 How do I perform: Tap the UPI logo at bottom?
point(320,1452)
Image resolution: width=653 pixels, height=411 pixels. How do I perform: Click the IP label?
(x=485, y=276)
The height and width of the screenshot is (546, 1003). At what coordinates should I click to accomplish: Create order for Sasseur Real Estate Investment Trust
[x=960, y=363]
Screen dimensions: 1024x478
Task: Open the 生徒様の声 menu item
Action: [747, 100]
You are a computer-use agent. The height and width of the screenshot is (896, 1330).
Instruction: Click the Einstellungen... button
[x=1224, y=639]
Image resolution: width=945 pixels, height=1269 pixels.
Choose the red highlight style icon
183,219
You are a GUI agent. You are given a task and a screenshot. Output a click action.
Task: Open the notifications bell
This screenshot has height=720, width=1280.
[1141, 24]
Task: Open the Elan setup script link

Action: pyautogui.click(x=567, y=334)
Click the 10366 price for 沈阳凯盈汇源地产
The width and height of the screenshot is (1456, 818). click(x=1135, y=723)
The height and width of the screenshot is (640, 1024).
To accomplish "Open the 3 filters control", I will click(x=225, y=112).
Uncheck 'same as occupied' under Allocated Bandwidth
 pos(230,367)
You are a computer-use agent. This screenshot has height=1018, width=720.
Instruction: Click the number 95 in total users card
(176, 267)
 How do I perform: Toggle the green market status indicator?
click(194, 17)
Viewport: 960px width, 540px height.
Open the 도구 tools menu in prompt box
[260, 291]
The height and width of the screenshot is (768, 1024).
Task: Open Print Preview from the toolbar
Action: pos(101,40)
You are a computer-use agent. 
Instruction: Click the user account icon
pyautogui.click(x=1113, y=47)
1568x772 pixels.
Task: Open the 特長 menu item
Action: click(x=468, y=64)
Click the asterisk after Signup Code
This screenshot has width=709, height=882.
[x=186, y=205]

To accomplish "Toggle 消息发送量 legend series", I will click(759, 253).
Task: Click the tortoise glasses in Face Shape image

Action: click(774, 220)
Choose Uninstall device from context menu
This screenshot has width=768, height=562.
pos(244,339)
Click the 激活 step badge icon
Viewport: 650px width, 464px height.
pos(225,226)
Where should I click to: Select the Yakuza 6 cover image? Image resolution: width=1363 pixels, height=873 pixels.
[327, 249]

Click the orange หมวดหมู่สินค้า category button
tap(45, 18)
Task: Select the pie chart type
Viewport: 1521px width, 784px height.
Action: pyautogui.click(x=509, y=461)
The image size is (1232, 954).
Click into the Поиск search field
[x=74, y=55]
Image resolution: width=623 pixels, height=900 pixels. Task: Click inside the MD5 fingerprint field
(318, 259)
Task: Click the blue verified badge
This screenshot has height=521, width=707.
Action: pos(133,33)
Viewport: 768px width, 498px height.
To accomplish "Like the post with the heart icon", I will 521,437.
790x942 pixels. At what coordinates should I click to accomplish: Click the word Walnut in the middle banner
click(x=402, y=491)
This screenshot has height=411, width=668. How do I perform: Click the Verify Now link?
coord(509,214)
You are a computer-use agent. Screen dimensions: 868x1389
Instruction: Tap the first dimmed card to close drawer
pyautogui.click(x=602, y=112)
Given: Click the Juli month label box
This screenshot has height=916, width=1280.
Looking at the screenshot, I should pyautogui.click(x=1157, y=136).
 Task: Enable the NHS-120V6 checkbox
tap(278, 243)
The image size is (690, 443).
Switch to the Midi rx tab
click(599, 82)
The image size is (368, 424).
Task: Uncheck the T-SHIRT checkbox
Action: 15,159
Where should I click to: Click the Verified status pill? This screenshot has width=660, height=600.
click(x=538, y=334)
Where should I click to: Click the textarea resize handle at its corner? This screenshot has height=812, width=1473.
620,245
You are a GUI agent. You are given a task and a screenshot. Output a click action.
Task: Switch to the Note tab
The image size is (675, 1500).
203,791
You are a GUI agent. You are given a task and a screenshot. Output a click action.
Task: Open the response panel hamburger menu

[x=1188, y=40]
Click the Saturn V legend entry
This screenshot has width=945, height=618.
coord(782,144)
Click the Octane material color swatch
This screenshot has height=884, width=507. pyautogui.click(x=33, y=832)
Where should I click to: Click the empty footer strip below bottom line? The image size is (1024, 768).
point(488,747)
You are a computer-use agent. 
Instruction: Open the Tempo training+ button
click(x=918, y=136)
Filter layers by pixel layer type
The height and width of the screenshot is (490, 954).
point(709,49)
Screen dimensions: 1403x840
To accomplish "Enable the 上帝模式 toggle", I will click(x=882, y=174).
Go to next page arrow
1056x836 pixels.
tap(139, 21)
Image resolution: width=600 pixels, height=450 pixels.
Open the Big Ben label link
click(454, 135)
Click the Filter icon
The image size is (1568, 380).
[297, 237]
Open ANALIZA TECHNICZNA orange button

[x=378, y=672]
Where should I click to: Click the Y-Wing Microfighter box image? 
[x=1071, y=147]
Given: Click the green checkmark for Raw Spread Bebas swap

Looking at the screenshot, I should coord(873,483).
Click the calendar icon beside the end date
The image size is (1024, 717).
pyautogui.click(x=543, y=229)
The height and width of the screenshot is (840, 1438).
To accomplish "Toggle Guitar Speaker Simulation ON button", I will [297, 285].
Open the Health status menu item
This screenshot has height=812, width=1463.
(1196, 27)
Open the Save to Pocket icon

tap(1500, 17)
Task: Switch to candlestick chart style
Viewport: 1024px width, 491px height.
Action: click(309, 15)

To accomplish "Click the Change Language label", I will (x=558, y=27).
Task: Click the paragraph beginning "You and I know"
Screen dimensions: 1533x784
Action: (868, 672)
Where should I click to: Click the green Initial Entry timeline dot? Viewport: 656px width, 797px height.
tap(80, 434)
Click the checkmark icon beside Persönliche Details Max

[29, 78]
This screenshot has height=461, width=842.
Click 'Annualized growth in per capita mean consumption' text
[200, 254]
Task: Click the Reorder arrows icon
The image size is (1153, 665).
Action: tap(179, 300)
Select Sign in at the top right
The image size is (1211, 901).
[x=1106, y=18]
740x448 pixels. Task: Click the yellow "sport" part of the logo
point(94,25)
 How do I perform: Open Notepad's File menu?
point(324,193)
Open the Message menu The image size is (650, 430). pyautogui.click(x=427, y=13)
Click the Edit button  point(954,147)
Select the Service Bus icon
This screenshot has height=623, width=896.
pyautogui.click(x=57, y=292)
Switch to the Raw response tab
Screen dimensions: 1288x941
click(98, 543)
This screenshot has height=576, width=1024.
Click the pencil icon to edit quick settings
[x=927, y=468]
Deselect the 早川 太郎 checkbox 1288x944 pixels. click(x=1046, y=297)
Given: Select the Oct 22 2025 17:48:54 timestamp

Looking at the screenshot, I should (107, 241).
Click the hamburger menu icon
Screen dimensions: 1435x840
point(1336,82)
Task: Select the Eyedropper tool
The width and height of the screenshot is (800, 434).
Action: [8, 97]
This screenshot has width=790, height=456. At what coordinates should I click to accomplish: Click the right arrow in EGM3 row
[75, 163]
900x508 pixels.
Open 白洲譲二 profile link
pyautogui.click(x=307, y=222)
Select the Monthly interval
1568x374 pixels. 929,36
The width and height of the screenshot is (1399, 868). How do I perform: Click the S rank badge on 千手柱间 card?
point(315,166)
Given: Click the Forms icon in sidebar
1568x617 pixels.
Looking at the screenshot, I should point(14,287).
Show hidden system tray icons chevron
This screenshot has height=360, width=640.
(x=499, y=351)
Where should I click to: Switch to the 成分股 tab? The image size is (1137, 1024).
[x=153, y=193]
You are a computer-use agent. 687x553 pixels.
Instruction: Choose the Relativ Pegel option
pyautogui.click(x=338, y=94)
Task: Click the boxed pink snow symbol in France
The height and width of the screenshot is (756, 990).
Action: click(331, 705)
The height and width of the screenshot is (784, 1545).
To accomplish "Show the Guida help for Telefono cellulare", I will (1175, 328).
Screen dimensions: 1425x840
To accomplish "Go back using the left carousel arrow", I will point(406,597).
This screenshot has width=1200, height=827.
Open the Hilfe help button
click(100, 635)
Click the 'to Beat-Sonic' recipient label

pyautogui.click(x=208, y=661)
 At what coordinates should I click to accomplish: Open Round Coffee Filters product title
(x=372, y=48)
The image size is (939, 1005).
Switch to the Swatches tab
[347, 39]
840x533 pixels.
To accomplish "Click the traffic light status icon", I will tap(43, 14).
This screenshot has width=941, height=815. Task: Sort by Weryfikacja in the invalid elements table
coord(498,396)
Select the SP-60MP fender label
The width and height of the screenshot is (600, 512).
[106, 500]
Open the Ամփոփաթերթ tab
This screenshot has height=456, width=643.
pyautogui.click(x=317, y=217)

#####

Each line from the top of the data, up to and including the line that contains "The height and width of the screenshot is (640, 1024).", should be set down exactly.

• **TASK RESULT**
 How do I perform: Tap the UPI logo at bottom?
point(320,1452)
Image resolution: width=653 pixels, height=411 pixels. How do I perform: Click the IP label?
(x=485, y=276)
The height and width of the screenshot is (546, 1003). At what coordinates should I click to accomplish: Create order for Sasseur Real Estate Investment Trust
[x=960, y=363]
Screen dimensions: 1024x478
Task: Open the 生徒様の声 menu item
Action: [747, 100]
You are a computer-use agent. The height and width of the screenshot is (896, 1330).
Instruction: Click the Einstellungen... button
[x=1224, y=639]
Image resolution: width=945 pixels, height=1269 pixels.
Choose the red highlight style icon
183,219
You are a GUI agent. You are given a task and a screenshot. Output a click action.
Task: Open the notifications bell
This screenshot has height=720, width=1280.
[1141, 24]
Task: Open the Elan setup script link

Action: pyautogui.click(x=567, y=334)
Click the 10366 price for 沈阳凯盈汇源地产
The width and height of the screenshot is (1456, 818). click(x=1135, y=723)
The height and width of the screenshot is (640, 1024).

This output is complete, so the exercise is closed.